## SOURCE EXTRACT
———

Moecher’s shows off one particular grey Norwegian rock with black veins injected into it.

“The only way you can get temperatures high enough to melt a rock is when a fault slips as fast as an earthquake would slip,” Moecher said, explaining how the rock came to be. “An earthquake slips about 1-2 meters per second – or a fast walk – and every time that slip happens in the crust the stresses are so high you literally melt the rock.”

The earthquake that created this particular rock is estimated to have occurred about 400 million years ago. By the time of the last Ice Age, the crust had eroded down exposing a fault that was once buried 10 to 15 kilometers below the surface of the Earth.

So what can a 400-year-old earthquake tell us today?

“Earthquakes presumably haven’t changed their mechanism over time,” said Moecher. “Looking at the earthquake source, it wouldn’t matter if we were to drill into the San Andreas Fault now or if we were to be able to see the San Andreas 50 million years from now. We look at older fault zones to infer what is happening within the deeper parts of active fault zones today.”

Moecher’s work in Norway grew organically from a series of professional connections. He and his national and international collaborators have gleaned data such as, the pressure and depth of the fault when it slipped. Through geologic mapping, they have also discovered a more nuanced picture of what a fault zone actually looks like.

“If you look at the particular fault zones where these rocks form, they tend to branch and rejoin, they are kilometers wide, and they are very different than what we think a fault zone looks like based on what the seismologists think it looks like,” Moecher explained.

———

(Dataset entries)

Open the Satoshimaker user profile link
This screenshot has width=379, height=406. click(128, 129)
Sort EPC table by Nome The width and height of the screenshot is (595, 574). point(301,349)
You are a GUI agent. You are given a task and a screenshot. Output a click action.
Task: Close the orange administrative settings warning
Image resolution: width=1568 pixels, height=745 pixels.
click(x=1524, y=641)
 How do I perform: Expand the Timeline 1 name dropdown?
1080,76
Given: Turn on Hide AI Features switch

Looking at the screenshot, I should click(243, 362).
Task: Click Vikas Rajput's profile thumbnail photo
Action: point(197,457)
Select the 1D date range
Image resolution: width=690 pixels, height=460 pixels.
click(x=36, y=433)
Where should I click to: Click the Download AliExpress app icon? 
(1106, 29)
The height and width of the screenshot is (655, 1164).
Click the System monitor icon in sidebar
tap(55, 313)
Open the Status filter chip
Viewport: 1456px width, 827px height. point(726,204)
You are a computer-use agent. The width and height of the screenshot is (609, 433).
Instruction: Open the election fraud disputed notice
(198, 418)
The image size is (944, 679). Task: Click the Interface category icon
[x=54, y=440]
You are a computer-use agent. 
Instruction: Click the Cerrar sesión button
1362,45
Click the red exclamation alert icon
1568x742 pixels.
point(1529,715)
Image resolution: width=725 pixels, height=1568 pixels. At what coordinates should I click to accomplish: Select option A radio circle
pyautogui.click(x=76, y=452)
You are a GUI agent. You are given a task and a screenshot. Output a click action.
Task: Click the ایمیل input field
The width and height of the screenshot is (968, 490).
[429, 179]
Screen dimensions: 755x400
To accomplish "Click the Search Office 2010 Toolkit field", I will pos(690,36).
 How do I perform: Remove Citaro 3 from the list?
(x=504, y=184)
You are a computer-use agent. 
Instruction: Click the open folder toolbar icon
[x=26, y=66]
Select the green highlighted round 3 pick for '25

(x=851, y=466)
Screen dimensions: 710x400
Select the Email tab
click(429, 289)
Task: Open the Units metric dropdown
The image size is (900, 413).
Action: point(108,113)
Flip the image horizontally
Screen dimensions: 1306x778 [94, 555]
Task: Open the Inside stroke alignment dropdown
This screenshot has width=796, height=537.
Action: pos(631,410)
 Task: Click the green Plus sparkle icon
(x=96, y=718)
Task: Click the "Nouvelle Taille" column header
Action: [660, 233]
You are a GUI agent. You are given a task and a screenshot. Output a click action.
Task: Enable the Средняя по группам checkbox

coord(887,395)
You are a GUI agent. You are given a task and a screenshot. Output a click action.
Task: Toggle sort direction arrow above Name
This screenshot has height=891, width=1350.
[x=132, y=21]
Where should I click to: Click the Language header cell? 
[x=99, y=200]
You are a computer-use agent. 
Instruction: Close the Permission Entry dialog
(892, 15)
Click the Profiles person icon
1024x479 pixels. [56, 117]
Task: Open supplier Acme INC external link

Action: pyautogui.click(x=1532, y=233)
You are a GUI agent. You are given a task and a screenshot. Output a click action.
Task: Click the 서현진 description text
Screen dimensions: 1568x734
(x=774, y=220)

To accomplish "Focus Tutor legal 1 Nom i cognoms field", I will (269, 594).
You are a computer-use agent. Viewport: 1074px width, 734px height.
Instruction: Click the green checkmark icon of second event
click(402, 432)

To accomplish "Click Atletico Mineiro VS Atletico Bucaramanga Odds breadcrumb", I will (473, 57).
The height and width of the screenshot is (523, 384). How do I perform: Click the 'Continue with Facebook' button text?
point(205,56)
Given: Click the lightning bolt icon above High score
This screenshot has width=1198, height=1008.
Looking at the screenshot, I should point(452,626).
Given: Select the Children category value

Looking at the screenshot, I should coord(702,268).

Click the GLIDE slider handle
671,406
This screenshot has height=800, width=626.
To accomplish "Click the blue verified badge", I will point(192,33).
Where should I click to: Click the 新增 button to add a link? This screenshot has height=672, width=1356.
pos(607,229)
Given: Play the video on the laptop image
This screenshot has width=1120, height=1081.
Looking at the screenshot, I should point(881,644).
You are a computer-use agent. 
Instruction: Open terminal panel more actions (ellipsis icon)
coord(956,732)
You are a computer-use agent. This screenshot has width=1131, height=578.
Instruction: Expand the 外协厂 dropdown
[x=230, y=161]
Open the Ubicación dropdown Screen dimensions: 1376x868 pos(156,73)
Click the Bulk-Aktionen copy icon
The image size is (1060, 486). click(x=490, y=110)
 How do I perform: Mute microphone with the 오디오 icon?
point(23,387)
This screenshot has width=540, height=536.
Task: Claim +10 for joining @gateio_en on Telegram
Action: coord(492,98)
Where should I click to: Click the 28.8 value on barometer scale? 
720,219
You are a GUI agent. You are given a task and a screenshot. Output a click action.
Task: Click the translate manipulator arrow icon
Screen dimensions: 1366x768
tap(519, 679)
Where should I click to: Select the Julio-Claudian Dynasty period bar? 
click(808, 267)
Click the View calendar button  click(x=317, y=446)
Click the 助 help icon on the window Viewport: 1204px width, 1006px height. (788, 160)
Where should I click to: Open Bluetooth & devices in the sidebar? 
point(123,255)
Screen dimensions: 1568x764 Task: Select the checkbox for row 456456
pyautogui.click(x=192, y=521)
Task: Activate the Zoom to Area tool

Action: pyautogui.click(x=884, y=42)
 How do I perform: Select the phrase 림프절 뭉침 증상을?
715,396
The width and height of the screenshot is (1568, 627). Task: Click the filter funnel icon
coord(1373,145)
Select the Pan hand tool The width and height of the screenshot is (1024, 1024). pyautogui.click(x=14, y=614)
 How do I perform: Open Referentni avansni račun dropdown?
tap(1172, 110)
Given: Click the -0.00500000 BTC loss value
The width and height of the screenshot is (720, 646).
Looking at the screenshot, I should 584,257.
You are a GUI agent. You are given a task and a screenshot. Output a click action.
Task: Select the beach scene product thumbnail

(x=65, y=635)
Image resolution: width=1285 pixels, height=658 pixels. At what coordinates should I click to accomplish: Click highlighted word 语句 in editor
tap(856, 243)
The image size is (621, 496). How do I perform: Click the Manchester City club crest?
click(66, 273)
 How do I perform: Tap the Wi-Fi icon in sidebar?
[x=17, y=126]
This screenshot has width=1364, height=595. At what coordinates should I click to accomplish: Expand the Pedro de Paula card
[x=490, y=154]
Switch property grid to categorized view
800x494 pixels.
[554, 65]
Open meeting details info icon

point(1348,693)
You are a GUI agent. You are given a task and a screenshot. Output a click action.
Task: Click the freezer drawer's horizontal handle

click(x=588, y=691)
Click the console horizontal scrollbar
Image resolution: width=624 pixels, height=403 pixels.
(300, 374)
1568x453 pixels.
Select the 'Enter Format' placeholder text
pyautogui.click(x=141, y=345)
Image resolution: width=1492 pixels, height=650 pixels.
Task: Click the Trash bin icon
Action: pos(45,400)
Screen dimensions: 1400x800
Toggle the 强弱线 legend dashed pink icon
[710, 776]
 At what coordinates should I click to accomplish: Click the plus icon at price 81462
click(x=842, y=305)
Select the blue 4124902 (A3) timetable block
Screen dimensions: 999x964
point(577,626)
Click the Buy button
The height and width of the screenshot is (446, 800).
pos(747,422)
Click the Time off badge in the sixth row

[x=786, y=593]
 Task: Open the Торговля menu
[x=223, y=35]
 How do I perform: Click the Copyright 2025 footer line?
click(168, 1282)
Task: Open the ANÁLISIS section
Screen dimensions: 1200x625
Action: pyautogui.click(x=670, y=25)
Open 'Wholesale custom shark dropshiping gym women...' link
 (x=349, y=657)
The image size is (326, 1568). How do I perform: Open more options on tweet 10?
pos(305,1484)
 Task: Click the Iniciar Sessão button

———

## PROBLEM REQUIREMENTS
Continue the article about Moecher's study of the melted Norwegian fault rock, starting after its final sentence. The listing has no part in this work.

## ANSWER FOR THE TASK
And if these rocks look sort of familiar, it’s because they are. “Norway is just a continuation of the Appalachians basically,” said Moecher.

It’s geology without borders.

China

Ed Woolery is also “into” earthquakes; namely the ones that might happen. While at an international earthquake conference six years ago, scientists from UK and the Lanzhou Seismological Institute and China Earthquake Administration discovered they were working on similar fundamental seismological questions, but in different parts of the world.

Both research teams were studying the locations of active geologic faults capable of producing large earthquakes, attempting to determine how large the earthquake could be for a given area, and how often it might occur.

Since discovering each other, the UK Department of Environmental and Earth Sciences has hosted three visiting scholars from China and plans to send their first graduate student to the Gansu Province this summer to perform active seismic fieldwork for his thesis.

Woolery and his UK team have greatly benefited from the thorough historical records of earthquakes in China. While earthquake records in the central United States go back less than 200 years, the Chinese largely complete and comprehensive historical record is goes back nearly 2,000 years.

Similarly, through this collaboration the Chinese can benefit from the historical experience of the United States as they expand their industrial infrastructure in earthquake-prone zones.

“As we have seen from the recent events in Haiti and Chile, earthquakes centered in or near urban areas can have catastrophic societal consequences when infrastructure has not been adequately designed to resist,” said Woolery.

“The Chinese government recognizes this problem but getting the proper regulations in place and ahead of the rapidly expanding industrial development remains a challenge. The U.S. faced similar problems several decades ago, so we are able to share not only the general experiences, but some of the unanticipated ‘lessons learned’ with our Chinese colleagues.”

Going forward, there are some exciting new avenues of research on how earthquake ground motions are different depending on the geological conditions. Through his work in China, Woolery has made contacts with other Chinese provinces that are also interested in collaborating on this research.

Through it all, Woolery has been struck by the ways science can bring us together.

“I’ve been reminded that scientific inquiry is the same regardless of differences in culture, geography, or form of government,” said Woolery. “The scientific method is a universally recognized common place of understanding.”